Boothtown Road Halifax

I was at the Town Team meeting referred to in Brian Coates' report of 17 January, and I fully support the views expressed by Tim Kirker in his letter of the 20 January.

This proposed redevelopment seems to me to be a knee-jerk reaction to the present retail climate, and the council are apparently prepared to tear apart a large section of the town centre mainly to accommodate one single retailer.

Do we have any written assurance that this retailer will come to Halifax, given the carte blanche they seem to demand? Is there, or will there be, a contract; some kind of insurance should they change their minds? I was told, by one of the Council officials at the meeting, that this development – should it go ahead – would take a minimum of six, nearer ten, years to complete. What if this specific retailer is no longer flavour of the month in 2021? It's more than likely it will have been usurped by some new fashion trend who by then will have a presence in Leeds or the White Rose centre or wherever. Will we tear down another chunk of Halifax to accommodate them too?

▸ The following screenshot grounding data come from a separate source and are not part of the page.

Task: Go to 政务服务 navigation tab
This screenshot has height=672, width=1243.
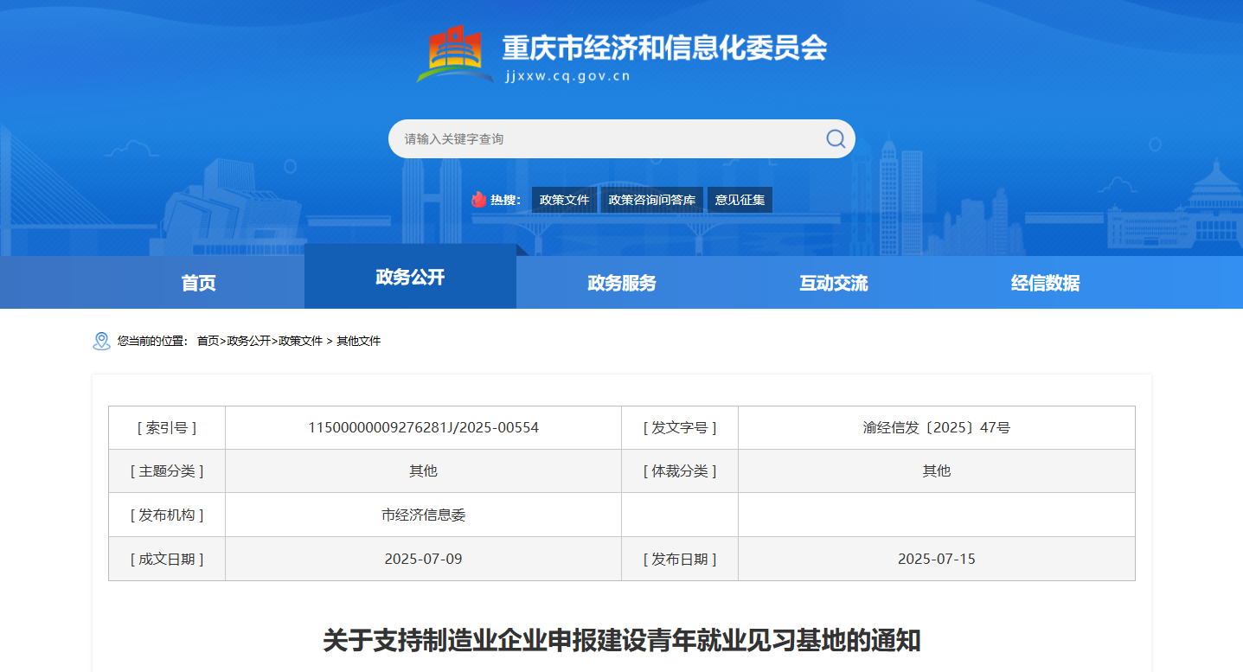Action: tap(621, 283)
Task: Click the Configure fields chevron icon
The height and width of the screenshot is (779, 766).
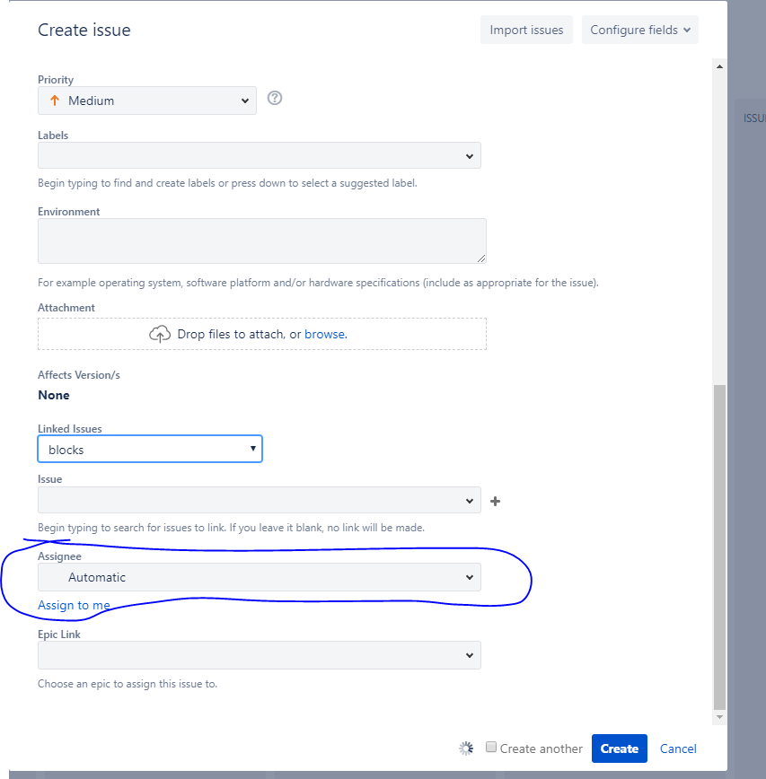Action: [x=687, y=30]
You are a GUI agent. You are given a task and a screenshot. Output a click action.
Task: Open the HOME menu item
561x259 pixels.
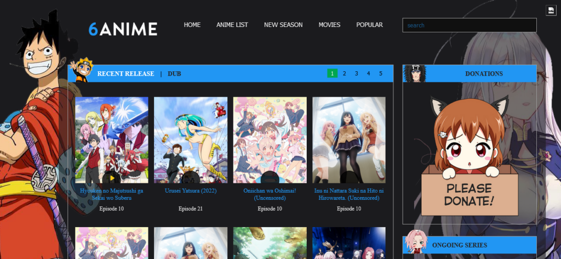tap(192, 25)
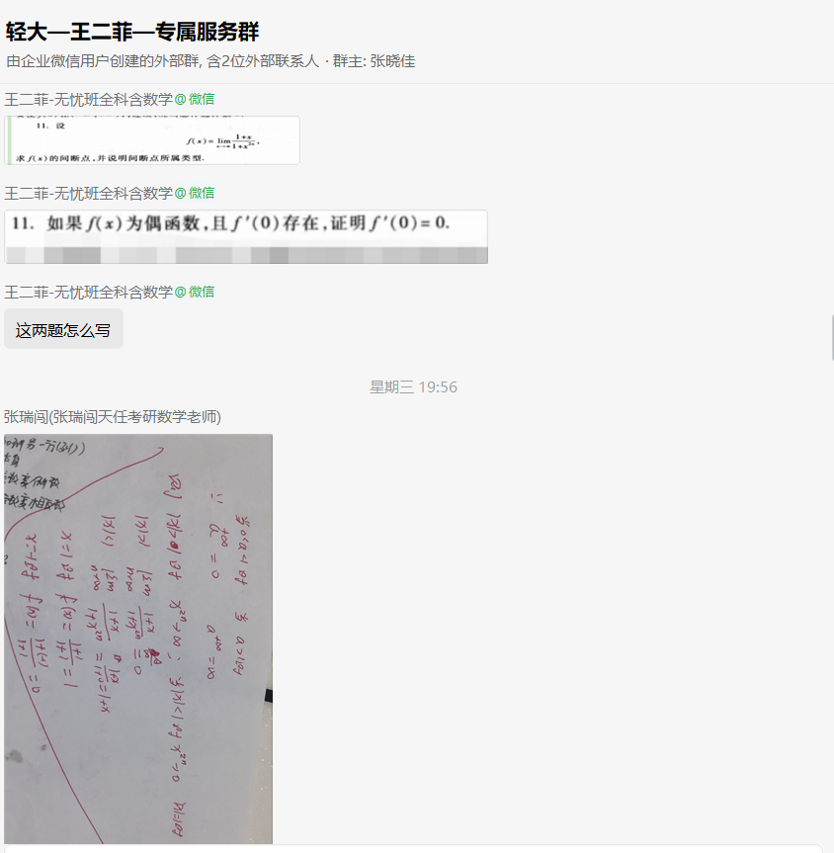Viewport: 834px width, 853px height.
Task: Click the blurred pixelated strip under the even function problem
Action: click(x=246, y=255)
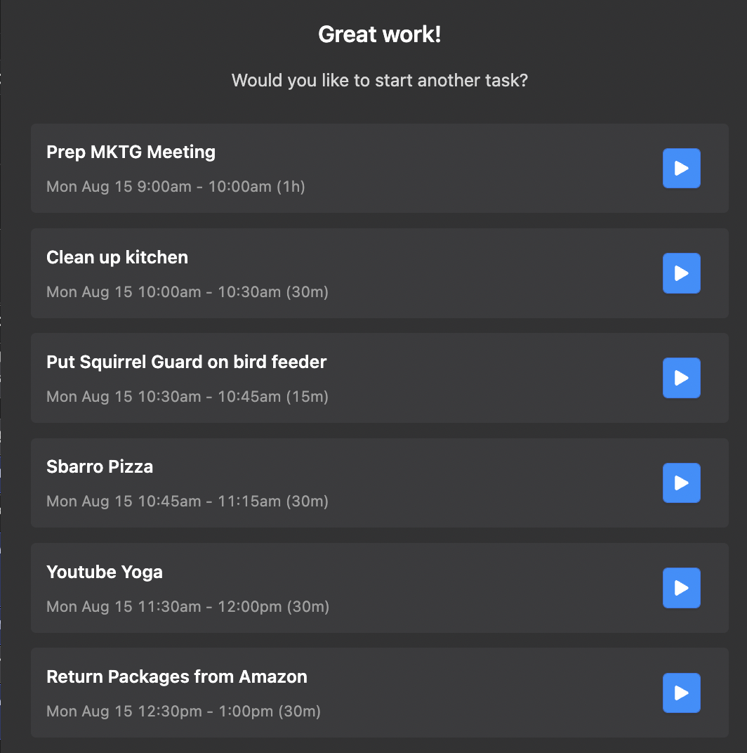Choose the Sbarro Pizza task title
Screen dimensions: 747x753
[x=100, y=466]
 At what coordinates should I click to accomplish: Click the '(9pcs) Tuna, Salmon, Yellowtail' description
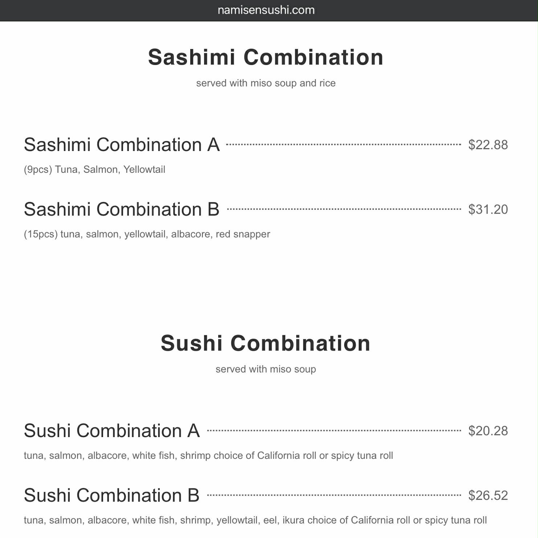point(94,170)

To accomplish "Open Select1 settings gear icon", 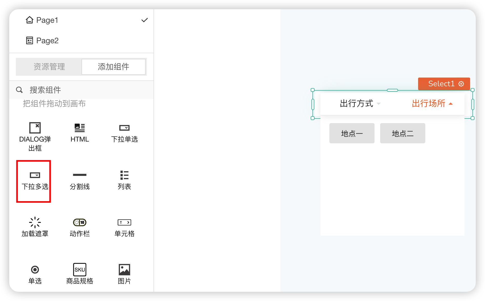I will click(x=461, y=84).
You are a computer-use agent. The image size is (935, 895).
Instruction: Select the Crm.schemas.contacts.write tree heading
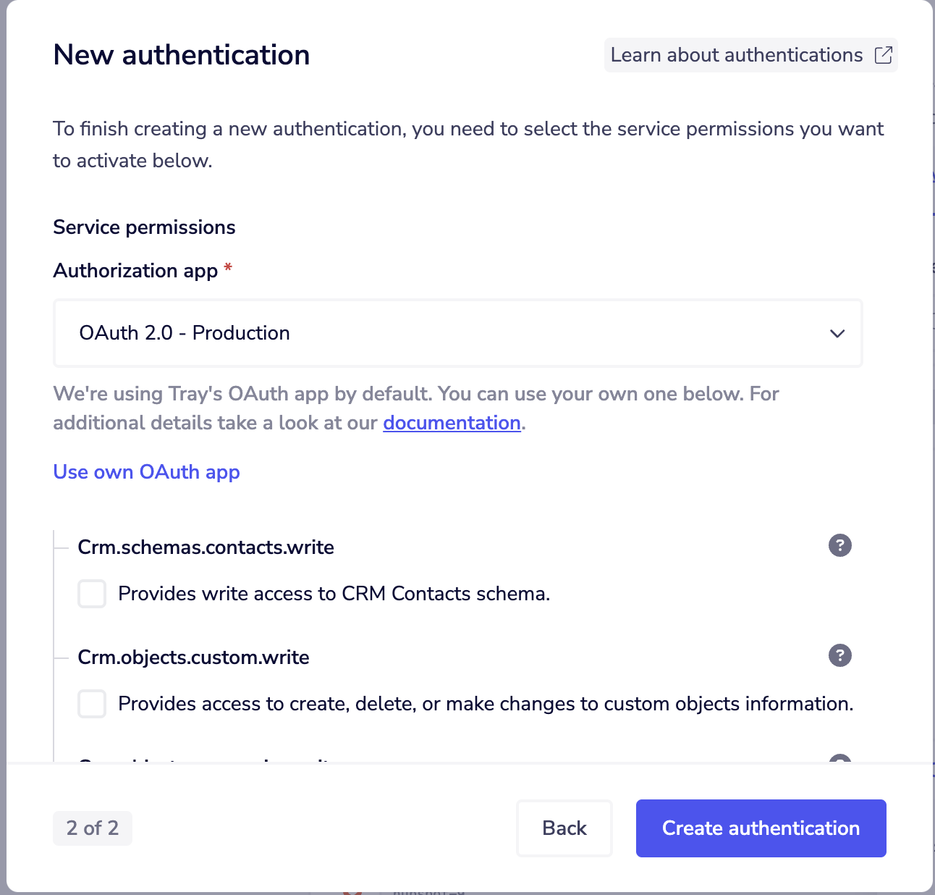pos(206,547)
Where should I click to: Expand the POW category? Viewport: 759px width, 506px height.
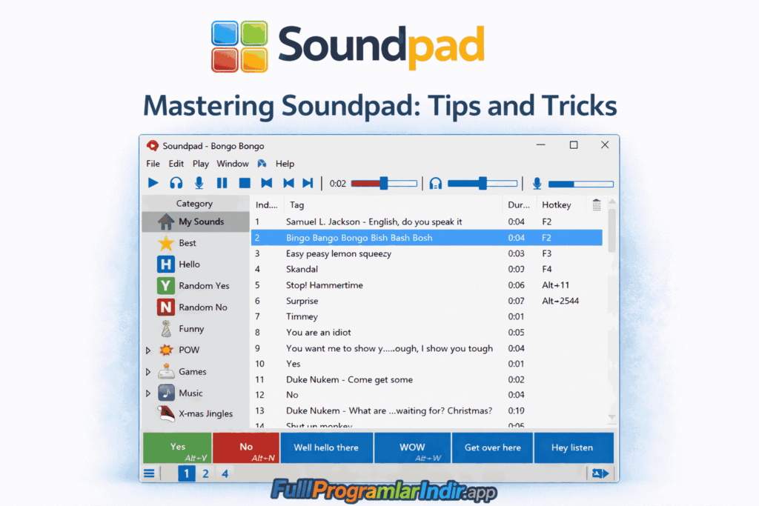[148, 350]
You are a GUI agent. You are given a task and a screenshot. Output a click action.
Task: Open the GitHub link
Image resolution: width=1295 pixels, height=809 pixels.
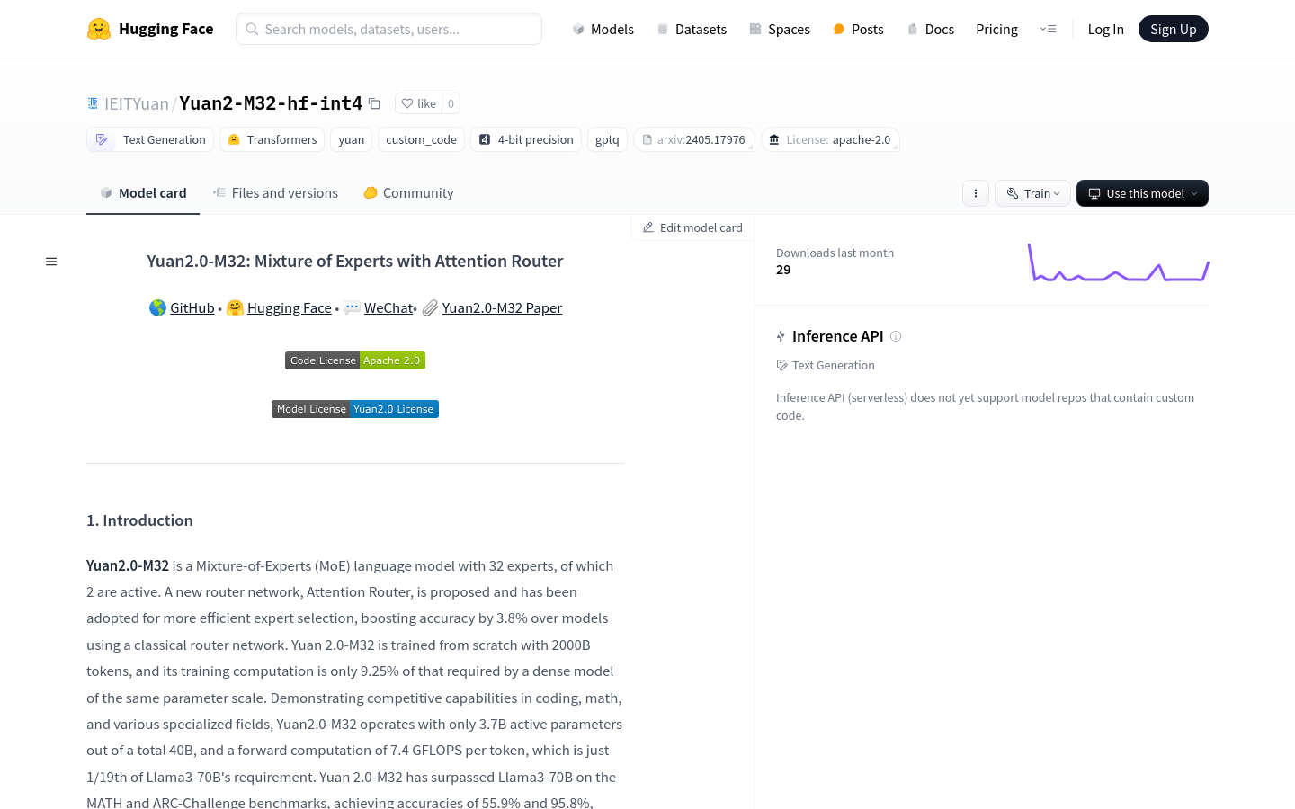(x=192, y=307)
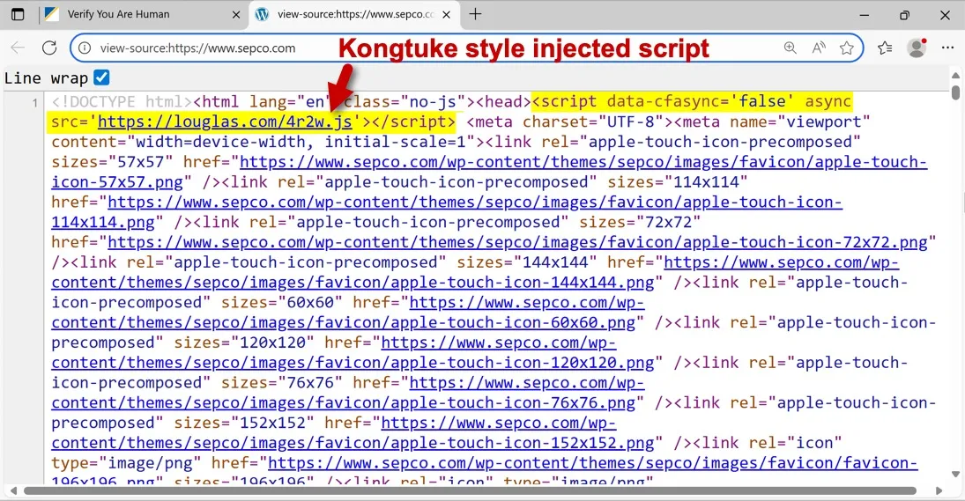Click the browser refresh button
965x501 pixels.
(x=49, y=48)
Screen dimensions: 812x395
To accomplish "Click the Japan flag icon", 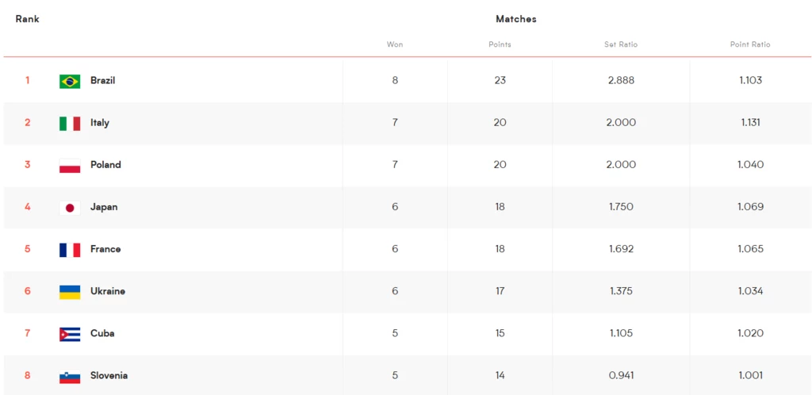I will tap(70, 208).
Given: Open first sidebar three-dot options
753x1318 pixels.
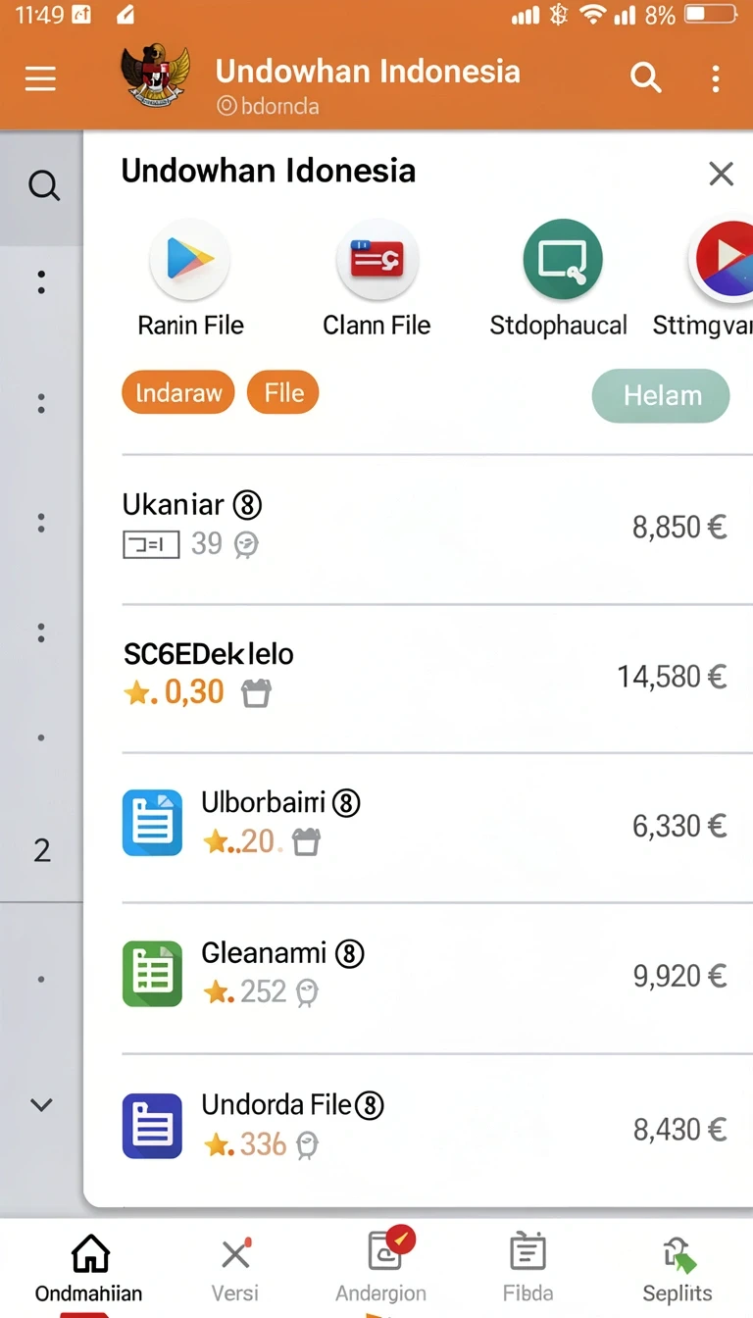Looking at the screenshot, I should (x=41, y=283).
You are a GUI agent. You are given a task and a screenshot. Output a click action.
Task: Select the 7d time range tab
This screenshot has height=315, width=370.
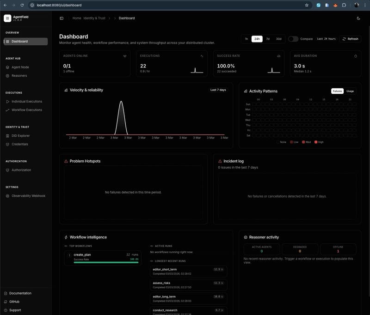click(x=268, y=39)
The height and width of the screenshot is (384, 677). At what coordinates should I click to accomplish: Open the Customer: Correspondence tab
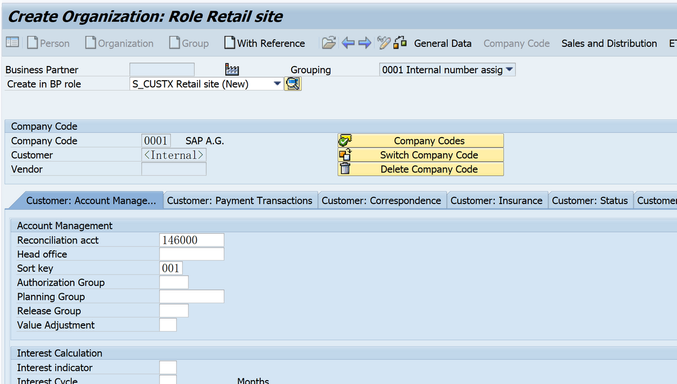click(381, 200)
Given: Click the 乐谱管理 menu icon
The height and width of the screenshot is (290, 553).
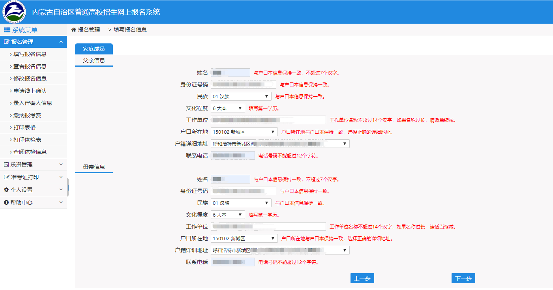Looking at the screenshot, I should pos(6,165).
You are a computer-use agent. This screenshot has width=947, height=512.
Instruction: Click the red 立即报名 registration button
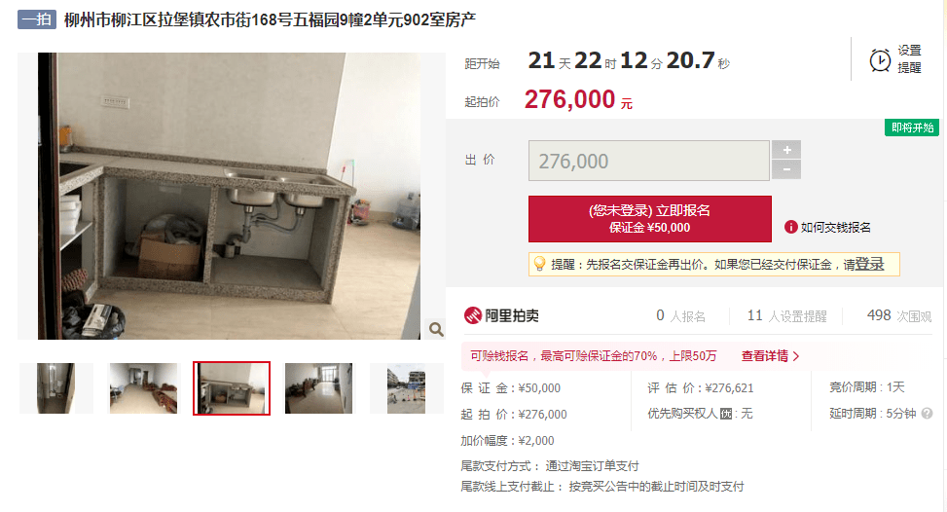click(650, 219)
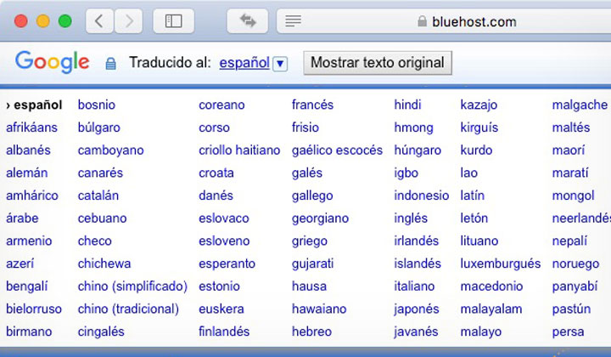The height and width of the screenshot is (357, 611).
Task: Open the Reader view lines icon
Action: [293, 20]
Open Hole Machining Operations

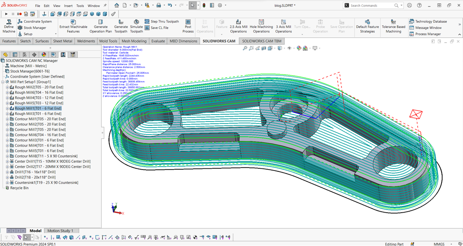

And I question some of the 'facts' used in support of the proposed demolition; that Halifax has a higher than average proportion of young people – well, I spend a fair bit of time in and around the town centre and, frankly, I don't accept that. Also, Jason Gregg stated that, on some retail statistic, Halifax ranks 204th. Out of what? Without telling us how many are on that scale, the fact is meaningless.

I would have asked him to expand but, unbelievably, we were not given the opportunity to ask any questions. After attempts from the floor to raise questions, John Kenealy explained that time had not been allocated for questions, and he refused to allow any more. No one can be so nave as to think none of the 100 or so who attended the meeting would want to ask questions, so their motives for this concern me deeply.

As for the library, the same councillor who told me it was not part of the plan, told other people that nothing was ruled out. And does the council have the memory of a fruit fly? It was only in October/November 2009 that they assured the residents of Halifax that the library would be retained on its present site.

Have they forgotten DBOL and the 16,000+ signatures that were handed in at Downing Street. Do they think we have changed our minds? Of course they don't; they have decided to pay lip service to public consultation and then, as they have so often done in the past, ignore whatever runs counter to their own plans.